IV. Calculate the Coefficients:
With $M_i$ known, compute:
$$a_i = y_i, \quad b_i, \quad c_i = M_i, \quad d_i$$
as described above.
V. Interpolation:
For a given $x$, find the interval $[x_i, x_{i+1}]$ such that $x_i \leq x \leq x_{i+1}$ and evaluate:
$$S_i(x) = a_i + b_i(x - x_i) + c_i(x - x_i)^2 + d_i(x - x_i)^3$$
Example
Consider three points: $(0,0), (1,0.5), (2,0)$.
- $h_0 = 1, h_1=1$.
- Boundary conditions: $M_0=M_2=0$.
We form the equation for $i=1$:
$$1 \cdot M_0 + 2(1+1)M_1 + 1 \cdot M_2 = 3((0-0.5)/1 - (0.5-0)/1) = 3(-0.5-0.5)= -3.$$
Since $M_0=M_2=0$:
$$4M_1 = -3 \implies M_1 = -0.75$$
Then:
$$a_0 = y_0=0, \quad c_0=M_0=0$$
$$b_0 = (y_1 - y_0)/h_0 - h_0(2M_0+M_1)/3 = 0.5/1 - (2\cdot 0 + (-0.75))/3 = 0.5 +0.25 =0.75$$
$$d_0 = (M_1 - M_0)/(3h_0)=(-0.75 -0)/3= -0.25$$
And similarly for $i=1$.
This gives piecewise polynomials smoothly interpolating the given points.
Advantages
I. Smoothness:
Produces smooth curves with continuous first and second derivatives.
II. Controlled Behavior:
Avoids large oscillations that high-degree polynomial interpolation might introduce.
III. Local Control:
Changing one data point affects only the neighboring spline segments, not the entire polynomial.
Limitations
I. Complexity:
Requires setting up and solving a linear system of equations, which is more involved than simpler interpolation methods.
II. Computational Cost:
More computationally expensive than methods like linear interpolation, especially for very large data sets.

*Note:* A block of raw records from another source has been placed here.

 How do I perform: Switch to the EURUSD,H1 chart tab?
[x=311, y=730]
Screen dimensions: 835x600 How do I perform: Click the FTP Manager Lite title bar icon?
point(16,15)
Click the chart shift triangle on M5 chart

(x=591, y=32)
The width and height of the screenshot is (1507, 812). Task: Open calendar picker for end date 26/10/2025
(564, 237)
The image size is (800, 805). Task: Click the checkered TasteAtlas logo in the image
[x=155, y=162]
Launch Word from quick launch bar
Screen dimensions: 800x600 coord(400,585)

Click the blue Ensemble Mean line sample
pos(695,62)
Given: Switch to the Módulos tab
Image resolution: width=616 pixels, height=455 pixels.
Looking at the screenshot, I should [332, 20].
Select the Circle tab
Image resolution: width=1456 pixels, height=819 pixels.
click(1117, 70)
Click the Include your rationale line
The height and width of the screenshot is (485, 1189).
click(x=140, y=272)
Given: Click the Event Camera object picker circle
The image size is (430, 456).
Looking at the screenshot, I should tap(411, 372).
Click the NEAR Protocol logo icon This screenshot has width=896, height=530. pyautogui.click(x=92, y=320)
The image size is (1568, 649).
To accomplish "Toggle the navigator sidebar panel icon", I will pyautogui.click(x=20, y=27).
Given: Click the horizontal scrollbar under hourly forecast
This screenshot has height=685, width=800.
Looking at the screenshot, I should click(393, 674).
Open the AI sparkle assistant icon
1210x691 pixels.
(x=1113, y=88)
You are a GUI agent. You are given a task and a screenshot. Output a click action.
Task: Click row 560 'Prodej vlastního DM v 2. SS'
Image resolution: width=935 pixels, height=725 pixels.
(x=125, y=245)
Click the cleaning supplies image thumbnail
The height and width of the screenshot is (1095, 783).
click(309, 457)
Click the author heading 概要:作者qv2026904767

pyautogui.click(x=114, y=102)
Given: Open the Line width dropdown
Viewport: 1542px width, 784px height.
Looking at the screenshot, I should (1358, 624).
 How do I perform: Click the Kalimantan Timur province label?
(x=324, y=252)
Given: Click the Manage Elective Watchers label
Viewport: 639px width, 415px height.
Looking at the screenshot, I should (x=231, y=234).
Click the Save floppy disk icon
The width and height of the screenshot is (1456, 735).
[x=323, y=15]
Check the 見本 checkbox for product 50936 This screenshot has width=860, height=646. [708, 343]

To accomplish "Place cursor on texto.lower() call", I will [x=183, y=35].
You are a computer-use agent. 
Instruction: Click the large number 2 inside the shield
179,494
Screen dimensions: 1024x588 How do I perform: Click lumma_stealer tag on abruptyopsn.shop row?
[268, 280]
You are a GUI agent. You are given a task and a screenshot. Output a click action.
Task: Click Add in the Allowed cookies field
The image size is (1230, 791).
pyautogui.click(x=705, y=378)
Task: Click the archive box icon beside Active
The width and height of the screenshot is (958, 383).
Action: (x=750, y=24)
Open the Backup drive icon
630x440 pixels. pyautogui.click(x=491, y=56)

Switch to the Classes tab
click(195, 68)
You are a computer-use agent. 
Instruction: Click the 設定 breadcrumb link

III. Boundary Conditions Needed:
The behavior at the endpoints depends on chosen boundary conditions (natural, clamped, etc.), which must be specified.
- It can be computationally intense compared to more straightforward methods.
- It requires the resolution of a system of equations, which can become complex with a large number of control points.